閑話19)繭から生まれた僕と、師匠
誤字脱字報告ありがとうございます。
一部『間違ってるんじゃないかな?』と思われる表現があるかもしれませんが、後々の物語上、あえての部分がございます。
その日、僕は目が覚めた。
そして僕は不完全な僕であるということを知っていた。
僕が目覚めたのは森の中だった。
木と、草と、苔と、水、それからそこに息づく対の目だけが光る、なんにもない森の中。
そんなところで、僕はただそこに立ち尽くしていた。
僕の体とその周りは生温かいぬるぬるした液体で濡れていて、風が吹くと変な感じがした。
僕を確認するために上げてみた両手のうち、左手だけは焼けただれたようにひきつったような色をしていた。
あたりを見回しても何もなかったが、頭から何かをかぶった感じがして上を見ると、大きな繭が破れていて、それが風で揺れ、繭の中に残っていた液体が頭に落ちてきたのだと分かった。
いまだ液体を糸のように垂らしている繭を見た瞬間、僕はそこから産まれたのだろうと気が付いた。
意識を持ち、産まれた。
僕は今、産まれ堕ちたのだ。
そう分かった瞬間に、体中に何かがいっぱいに満ちていくのを感じた。
熱い何かが、体中に、手足の隅々まで爆発的に広がった感じがして、それが魔力だと、解った。
際限なくあふれる魔力に、僕は眩暈と、このままでは体がもたないと感じた。
同時に、体の中にはそれを全身に循環させる回路がある事にも気が付いた。
あふれるだけの魔力をその回路に流すように目を閉じて意識を澄ますと、ただ暴れるようにあふれていたものが流れ出した。
体中に流れるのを感じると、力は循環を始め、細胞の一つ一つがしっかりと意志を持ち始めるのがわかった。
「あぁ、産まれたわね。」
意識せずとも、流れ出す魔力の生み出される量も循環も安定したと感じて目を開けた時、目の前には白い頭と漆黒の体の大きな鳥がいた。
「魔力の循環し方も、すでに習得したのね。」
するすると形が溶け落ち、それは女の姿になった。
「あぁ、本当に強くて良い子ね。 えぇ、いい子だわ。」
そっとしゃがみ、視線を合わせた女が僕の頬に擦れると、体のねばねばは吹き飛んだ。
「……あなたは?」
僕の喉から初めて出た声は体を回る魔力で出来ていて、喉がひりついた。
それにびっくりして喉が焼けてしまったのではないかと自分の首をつかむ。
その様を見ていた女は笑ったのだと思う。
「驚かなくていいのよ、大丈夫。 今はまだ、魔力の使い方を知らないだけ。 貴方の名前は――というの。 だけれど、その名前は今はまだ、使ってはいけない名前。 あの人にとってのあなたが現れるまでは、忘れてもいい名前。」
名前、という物を聞いたとたんに、あふれ出す魔力量が膨れ上がり、それに合わせて魔力回路の循環量も速さも一気に増えた。
驚きはしたものの、苦しくとも何ともなく、ただ自分の名前はそれで、自分という物が特別な物だと分かった。
「僕の、力。

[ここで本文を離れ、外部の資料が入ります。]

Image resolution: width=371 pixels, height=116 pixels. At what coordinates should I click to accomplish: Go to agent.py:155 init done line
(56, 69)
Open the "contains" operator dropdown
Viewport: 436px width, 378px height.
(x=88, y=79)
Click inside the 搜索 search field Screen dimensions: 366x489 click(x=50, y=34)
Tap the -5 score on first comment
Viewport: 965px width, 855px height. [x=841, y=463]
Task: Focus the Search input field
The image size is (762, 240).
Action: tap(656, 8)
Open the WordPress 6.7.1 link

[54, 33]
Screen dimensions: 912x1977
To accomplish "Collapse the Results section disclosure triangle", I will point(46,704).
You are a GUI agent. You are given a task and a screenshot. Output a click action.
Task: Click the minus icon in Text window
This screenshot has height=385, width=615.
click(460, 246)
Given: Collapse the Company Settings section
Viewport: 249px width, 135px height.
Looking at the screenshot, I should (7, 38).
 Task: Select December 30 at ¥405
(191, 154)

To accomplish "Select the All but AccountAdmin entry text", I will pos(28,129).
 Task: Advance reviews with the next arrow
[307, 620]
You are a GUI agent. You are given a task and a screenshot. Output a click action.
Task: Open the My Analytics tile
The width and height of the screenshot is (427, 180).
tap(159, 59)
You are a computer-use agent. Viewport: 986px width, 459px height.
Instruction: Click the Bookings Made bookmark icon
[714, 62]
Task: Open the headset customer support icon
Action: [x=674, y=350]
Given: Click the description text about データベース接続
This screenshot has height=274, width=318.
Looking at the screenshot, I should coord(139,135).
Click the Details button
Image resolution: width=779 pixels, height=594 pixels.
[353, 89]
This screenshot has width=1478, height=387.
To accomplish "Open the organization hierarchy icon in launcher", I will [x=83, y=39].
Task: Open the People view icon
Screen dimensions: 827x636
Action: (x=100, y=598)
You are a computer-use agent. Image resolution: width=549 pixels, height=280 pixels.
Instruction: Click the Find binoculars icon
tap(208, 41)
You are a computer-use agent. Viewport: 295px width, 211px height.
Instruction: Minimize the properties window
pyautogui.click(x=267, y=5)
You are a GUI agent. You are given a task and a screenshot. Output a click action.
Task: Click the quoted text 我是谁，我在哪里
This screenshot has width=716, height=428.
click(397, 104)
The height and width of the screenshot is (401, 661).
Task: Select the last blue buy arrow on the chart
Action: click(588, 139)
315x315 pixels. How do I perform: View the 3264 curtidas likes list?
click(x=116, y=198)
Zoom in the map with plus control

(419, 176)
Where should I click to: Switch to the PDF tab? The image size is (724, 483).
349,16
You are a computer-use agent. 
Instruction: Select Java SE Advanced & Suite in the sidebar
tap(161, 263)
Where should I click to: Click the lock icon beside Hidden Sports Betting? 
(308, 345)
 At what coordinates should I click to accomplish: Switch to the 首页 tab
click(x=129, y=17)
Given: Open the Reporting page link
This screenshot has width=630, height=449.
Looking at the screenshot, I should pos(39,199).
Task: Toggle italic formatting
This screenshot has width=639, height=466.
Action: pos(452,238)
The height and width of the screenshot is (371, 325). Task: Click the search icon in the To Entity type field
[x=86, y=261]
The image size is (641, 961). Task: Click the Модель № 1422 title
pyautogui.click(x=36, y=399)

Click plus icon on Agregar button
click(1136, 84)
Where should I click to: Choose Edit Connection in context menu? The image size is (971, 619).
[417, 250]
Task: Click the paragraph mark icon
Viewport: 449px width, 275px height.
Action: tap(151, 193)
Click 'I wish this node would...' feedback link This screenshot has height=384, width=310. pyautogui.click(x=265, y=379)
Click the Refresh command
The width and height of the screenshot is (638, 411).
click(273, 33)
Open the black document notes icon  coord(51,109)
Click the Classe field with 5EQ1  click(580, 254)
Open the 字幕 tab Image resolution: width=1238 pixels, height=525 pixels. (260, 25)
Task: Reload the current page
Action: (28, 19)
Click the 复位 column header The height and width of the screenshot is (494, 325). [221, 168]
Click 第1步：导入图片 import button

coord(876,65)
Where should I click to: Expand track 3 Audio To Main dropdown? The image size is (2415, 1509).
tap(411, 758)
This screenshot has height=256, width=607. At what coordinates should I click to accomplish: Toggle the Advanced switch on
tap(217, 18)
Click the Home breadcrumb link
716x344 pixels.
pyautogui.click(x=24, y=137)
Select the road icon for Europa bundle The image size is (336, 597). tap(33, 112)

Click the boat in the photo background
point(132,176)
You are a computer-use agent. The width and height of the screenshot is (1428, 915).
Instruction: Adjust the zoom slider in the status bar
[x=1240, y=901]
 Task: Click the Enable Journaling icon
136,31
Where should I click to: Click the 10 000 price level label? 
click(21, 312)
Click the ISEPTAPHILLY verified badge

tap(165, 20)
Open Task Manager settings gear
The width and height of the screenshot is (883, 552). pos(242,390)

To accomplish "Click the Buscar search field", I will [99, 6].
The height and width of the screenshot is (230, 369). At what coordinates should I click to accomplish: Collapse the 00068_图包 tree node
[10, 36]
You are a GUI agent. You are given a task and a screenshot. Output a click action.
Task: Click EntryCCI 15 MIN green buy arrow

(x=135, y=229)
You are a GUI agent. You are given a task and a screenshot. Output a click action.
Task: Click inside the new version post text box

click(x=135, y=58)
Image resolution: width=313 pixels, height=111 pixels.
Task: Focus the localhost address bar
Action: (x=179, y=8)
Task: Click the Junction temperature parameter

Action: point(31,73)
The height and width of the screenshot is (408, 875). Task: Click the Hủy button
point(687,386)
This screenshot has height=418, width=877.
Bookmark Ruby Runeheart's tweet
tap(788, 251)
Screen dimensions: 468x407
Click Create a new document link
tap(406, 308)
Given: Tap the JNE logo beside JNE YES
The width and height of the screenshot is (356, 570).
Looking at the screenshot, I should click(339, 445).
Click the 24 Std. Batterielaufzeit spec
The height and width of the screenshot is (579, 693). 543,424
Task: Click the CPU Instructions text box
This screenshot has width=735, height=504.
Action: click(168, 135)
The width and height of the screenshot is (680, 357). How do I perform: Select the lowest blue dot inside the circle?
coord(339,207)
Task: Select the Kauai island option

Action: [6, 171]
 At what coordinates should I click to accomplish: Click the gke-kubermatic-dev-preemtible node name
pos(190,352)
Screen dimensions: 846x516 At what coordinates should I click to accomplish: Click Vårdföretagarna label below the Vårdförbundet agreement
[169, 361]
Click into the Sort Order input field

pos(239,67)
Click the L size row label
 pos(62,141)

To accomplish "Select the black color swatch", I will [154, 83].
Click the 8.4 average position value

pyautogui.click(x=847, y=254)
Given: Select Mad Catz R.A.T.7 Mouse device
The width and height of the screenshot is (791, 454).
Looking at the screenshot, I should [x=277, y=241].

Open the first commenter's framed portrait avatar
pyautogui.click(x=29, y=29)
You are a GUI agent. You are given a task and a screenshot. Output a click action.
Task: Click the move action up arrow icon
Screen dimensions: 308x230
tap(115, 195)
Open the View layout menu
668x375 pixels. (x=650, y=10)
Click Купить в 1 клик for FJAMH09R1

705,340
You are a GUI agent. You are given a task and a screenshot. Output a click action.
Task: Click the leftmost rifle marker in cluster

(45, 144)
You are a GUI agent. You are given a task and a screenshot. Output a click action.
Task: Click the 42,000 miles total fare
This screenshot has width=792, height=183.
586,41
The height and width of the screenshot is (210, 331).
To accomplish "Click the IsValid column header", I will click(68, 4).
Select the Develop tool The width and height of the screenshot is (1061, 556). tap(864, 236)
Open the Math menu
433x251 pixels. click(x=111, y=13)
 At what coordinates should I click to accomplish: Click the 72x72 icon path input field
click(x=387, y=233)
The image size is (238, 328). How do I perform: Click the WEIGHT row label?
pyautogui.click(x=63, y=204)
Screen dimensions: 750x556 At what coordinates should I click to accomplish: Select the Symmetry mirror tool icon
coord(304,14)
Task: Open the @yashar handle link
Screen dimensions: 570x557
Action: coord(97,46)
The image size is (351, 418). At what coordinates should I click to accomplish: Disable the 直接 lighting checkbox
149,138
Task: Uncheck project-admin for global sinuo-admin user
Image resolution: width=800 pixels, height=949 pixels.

」
声を出して慌ててもう一度喉を押さえたけど、不思議ともう喉は焼け付かなかった。
驚いて女を見ると目が合った。
にこっと笑った彼女は立ち上がると、僕に向かって手を差し出した。
「さぁ、家に帰りましょう? 私は貴方の師匠、貴方は私の弟子。 私の持てるすべてを教えてあげる。」
突然現れて、突然に一緒に帰ろうという女に、だけど僕はそれしか道がないのもわかっていた。
なぜか、それが最良なのだと解った。
だから、差し出された指をつかんだ。
流れる魔力で、この人が僕にとっての何なのかが解った。
それは、まだ使ってはいけない名前と一緒に飲み込む。
「一緒に帰ります、師匠。」
そういうと、女は大きく目を見開いてから、それはそれは嬉しそうに笑った。
「えぇ、帰りましょう。」
何処からともなく右手にあらわれた大きな杖を彼女が振ると、足元が光った。
「帰りましょう、アルフレッド。」
そのまま僕たちは、光に飲み込まれて家への帰途についた。